── Records for processing

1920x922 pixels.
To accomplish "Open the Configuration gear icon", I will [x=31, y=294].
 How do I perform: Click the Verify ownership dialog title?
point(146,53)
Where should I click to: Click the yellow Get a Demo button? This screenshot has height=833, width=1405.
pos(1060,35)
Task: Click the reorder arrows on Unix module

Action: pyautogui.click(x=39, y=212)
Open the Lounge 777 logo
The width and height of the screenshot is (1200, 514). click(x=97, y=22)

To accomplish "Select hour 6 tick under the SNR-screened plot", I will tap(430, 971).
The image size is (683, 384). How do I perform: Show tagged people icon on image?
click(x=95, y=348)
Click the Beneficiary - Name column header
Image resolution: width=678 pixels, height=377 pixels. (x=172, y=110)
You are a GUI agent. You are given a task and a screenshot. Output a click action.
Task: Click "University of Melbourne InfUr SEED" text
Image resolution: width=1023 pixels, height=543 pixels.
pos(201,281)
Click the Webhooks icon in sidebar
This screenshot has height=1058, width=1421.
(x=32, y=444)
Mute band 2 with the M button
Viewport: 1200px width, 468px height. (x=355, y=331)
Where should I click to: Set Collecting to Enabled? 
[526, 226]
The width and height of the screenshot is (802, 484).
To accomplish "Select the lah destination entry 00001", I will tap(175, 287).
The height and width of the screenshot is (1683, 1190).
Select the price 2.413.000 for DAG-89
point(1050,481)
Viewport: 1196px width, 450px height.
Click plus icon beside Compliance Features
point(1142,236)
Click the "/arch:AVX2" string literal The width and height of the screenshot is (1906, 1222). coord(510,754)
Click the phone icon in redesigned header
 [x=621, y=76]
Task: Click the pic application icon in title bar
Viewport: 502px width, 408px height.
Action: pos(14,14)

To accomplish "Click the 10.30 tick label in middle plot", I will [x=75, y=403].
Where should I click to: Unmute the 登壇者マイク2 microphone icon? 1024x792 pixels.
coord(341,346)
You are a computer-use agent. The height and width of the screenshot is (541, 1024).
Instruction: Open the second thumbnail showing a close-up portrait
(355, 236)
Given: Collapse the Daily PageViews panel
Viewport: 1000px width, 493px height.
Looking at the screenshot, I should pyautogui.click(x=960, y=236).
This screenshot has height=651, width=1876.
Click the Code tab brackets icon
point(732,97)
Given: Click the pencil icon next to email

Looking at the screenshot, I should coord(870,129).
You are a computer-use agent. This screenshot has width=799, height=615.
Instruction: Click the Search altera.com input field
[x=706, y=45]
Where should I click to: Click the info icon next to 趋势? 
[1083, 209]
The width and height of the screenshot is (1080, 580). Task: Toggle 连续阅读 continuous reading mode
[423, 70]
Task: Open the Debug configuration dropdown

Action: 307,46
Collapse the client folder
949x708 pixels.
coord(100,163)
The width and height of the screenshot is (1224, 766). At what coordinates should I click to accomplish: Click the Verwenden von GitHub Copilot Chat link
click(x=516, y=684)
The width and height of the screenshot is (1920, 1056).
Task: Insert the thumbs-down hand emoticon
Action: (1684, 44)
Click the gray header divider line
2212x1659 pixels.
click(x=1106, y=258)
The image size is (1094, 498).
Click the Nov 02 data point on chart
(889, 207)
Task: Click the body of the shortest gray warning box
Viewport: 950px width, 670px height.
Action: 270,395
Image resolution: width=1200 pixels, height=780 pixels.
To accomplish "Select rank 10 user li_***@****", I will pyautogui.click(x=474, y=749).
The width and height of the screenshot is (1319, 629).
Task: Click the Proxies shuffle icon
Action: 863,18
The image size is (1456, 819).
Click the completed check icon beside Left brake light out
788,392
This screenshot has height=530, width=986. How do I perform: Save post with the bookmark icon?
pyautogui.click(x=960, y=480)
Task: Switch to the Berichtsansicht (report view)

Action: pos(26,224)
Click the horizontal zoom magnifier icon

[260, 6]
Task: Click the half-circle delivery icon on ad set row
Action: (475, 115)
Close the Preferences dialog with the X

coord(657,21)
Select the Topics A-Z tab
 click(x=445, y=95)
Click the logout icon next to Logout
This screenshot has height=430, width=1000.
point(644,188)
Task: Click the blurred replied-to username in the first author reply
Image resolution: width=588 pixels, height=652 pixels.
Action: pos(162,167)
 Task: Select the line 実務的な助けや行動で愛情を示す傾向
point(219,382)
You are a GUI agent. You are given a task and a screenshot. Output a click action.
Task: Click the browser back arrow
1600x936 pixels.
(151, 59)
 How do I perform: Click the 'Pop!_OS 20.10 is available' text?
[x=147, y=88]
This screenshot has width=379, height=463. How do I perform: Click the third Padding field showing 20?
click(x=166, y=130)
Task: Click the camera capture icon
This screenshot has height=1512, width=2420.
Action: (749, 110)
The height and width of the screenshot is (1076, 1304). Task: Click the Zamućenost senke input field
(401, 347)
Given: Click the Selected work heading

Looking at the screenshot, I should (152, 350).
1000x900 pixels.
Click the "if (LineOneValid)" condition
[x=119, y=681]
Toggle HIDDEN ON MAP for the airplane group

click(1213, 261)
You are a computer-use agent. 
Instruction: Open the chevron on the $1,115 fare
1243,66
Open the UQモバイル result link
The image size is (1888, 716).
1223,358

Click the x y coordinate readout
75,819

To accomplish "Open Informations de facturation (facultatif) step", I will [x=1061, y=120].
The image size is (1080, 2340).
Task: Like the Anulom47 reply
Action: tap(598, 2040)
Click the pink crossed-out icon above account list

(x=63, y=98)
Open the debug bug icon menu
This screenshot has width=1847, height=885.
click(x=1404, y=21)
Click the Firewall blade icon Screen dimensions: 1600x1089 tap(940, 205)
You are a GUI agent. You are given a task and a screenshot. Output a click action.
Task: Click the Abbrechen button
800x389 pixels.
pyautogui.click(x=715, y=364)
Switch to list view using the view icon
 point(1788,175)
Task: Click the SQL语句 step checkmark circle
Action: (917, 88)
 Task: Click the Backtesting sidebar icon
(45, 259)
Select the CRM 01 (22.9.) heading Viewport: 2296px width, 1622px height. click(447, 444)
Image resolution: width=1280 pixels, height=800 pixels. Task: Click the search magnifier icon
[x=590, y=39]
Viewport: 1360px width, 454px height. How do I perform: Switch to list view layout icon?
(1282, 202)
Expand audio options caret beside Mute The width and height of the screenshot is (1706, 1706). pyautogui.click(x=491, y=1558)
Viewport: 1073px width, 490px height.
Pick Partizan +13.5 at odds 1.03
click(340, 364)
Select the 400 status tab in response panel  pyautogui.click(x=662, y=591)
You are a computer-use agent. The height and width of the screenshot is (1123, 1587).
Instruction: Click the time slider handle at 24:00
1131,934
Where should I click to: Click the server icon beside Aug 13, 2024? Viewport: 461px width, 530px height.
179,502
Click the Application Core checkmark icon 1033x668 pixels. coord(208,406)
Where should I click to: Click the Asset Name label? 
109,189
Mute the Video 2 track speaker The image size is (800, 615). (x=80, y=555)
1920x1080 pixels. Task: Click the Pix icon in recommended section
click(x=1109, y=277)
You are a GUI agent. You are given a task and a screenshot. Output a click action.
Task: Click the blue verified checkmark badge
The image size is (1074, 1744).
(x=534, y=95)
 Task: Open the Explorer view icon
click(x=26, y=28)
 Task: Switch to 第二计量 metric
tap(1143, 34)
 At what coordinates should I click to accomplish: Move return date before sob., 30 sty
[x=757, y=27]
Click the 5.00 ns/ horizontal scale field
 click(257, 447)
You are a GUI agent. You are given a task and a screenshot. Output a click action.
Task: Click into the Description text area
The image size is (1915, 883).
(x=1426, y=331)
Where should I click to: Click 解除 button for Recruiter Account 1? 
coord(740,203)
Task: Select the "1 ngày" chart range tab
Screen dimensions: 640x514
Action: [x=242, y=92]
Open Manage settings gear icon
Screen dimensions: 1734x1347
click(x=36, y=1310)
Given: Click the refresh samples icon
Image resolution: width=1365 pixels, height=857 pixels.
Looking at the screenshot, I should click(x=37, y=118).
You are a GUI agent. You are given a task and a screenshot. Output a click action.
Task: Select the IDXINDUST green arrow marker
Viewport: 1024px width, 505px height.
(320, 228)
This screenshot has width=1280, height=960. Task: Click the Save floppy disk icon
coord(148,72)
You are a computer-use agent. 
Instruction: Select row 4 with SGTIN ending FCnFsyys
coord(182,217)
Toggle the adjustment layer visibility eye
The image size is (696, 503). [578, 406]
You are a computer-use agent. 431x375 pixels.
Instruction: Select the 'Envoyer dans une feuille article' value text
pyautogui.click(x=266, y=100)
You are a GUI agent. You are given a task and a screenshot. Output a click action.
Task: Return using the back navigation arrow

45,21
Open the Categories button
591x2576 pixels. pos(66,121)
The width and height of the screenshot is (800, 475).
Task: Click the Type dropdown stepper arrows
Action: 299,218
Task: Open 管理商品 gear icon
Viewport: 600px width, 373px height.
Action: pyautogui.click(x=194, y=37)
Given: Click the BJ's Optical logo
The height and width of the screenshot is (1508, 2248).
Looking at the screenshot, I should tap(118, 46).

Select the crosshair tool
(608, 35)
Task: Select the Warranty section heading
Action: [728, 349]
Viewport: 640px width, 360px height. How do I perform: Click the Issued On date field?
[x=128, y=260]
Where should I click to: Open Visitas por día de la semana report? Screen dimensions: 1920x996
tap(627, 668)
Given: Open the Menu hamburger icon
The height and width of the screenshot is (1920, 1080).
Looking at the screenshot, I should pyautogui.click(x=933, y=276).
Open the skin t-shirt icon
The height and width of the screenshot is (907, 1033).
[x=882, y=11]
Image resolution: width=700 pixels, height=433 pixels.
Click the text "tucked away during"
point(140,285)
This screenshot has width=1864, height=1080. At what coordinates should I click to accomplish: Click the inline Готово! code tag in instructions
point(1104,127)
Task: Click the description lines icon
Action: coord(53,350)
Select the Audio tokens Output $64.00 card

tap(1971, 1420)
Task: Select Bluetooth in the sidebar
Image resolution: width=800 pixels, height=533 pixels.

────

Would you retype the lines above from the one with "Select the 400" down to the one with "Click the Application", word for word, both ends included and no other lines?

Select the 400 status tab in response panel  pyautogui.click(x=662, y=591)
You are a computer-use agent. The height and width of the screenshot is (1123, 1587).
Instruction: Click the time slider handle at 24:00
1131,934
Where should I click to: Click the server icon beside Aug 13, 2024? Viewport: 461px width, 530px height.
179,502
Click the Application Core checkmark icon 1033x668 pixels. coord(208,406)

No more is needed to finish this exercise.